I headed back to the Bay Area after graduating from the Monk Institute and was mainly playing gigs and teaching privately. While back in the Bay, I actually started playing bass a lot and was probably playing bass quite actively for a good five years in addition to saxophone.
After a year and half, I got out to New York and started gigging and teaching. I started teaching a couple lessons at the New School from time to time but then also started teaching at Manhattan School of Music in 2017, and have also been teaching at William Paterson regularly for the past year and a half.
ZS: As you progressed as a student to where you are today, who were your main influences growing up, andwho have you been checking out lately?
DS: Sonny Rollins’ The Bridge is still my “desert island record”, plus there’s Charlie Rouse, Lester Young, Stanley Turrentine, Dexter Gordon, Coltrane (I wasn’t enamored at first but what finally got me interested was when I heard Giant Steps and Kind Of Blue), Gerry Mulligan, Stan Getz, Sonny Stitt (Autumn in New York).
I have continued to check out Brecker after Dann Zinn introduced me to him. Others include Joe Henderson, Wayne Shorter, Ralph Moore, Seamus Blake, Mark Turner, Chris Cheek (one of the most original saxophone players on the books today), Charles Davis, Walter Smith III, Marcus Strickland, Ben Van Gelder, Immanuel Wilkins, Kenny Garrett, Joshua Redman, Jan Garbarek, Art Pepper, Lee Konitz, Benny Golson, Ben Wendel, Bob Mintzer, Harold Land, and Branford Marsalis.
ZS: What are some key lessons you’ve learned playing the saxophone that you have passed on to you students? And what do you find yourself practicing these days?
DS: When I teach, I am always trying to get people to take the “express lane” to their own voice. How and what I teach is an amalgamation of everything I learned from Dan Zinn, Ralph Moore, Hal Crook, Frank Tiberi via George Garzone, and Billy Pierce. Dan Zinn really helped me understand jazz is finding one’s own unique voice of playing and not being a clone. I don’t necessarily transcribe very much at all, but I have found my own voice listening to a wide range of different players.
I always split teaching into how vs what or rhythm versus harmony. The most important thing is the “how” over the “what”. That is what I find my role to be when teaching students.

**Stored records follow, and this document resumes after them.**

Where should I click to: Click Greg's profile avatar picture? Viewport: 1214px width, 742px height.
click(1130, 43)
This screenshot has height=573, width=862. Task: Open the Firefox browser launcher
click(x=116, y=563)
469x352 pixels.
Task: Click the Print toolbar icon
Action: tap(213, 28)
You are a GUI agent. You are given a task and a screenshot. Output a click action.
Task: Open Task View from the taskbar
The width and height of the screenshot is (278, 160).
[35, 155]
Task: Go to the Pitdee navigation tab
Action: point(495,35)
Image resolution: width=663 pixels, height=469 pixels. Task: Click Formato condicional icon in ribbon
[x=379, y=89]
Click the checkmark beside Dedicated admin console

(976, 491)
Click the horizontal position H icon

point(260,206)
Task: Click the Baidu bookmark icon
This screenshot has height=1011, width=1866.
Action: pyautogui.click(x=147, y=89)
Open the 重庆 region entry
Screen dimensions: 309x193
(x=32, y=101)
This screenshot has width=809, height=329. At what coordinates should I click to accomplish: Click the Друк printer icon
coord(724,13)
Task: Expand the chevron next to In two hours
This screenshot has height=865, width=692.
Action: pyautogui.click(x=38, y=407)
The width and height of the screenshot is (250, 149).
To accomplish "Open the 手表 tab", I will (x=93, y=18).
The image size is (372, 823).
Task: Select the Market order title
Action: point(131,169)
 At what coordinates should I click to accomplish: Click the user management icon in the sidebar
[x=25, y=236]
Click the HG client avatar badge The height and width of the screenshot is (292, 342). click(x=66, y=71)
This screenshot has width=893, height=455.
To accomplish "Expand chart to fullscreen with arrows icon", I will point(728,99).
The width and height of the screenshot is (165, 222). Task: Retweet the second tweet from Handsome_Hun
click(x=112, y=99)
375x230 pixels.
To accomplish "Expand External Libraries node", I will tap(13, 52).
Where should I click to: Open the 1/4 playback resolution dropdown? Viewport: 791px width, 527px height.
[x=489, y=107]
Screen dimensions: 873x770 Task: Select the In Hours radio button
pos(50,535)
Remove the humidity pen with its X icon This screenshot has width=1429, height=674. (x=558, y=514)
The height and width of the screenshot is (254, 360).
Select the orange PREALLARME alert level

I remember Carl Allen was our first teacher at the Monk Institute and he said something that has always stayed with me: “Everything complicated is made up of smaller, simpler parts just put together.”
Some topics I discuss with my students are spontaneous vs predictability, high volume vs low volume, breath vs tongue attack, etc.
For myself, I practice long tones, bebop scales with something I like to call the “sonic trinity” where they are all based on different chord tones, triads, pentatonics, etc. I am always practicing the foundational stuff but I don’t practice patterns very much. What I am more focused on is trying to play melodies when I improvise.
ZS: How have you adjusted to COVID? What have you found to be most challenging?
DS: It’s been mentally challenging. It’s tough not having a gig or event to look forward to on the horizon but I have had some gigs here and there.
Recently, I have been thinking about the movie Paterson and the main character’s relationship with art being similar to mine lately – which is a very personal one. During Covid, music has become more of a personal focus for me. I have gotten into mixing more as well as have written more tunes this year than I have ever done before. Teaching has been more of a focus because I am doing it more than normal, but teaching is something that I have never wanted to focus on full time. The act of playing and composing has always been the medicine for me although I really appreciate teaching because it helps me codify my own thoughts, and calling my students for my own gigs is amazing.
ZS: What was something you wished you were taught in College to prepare you better upon graduation?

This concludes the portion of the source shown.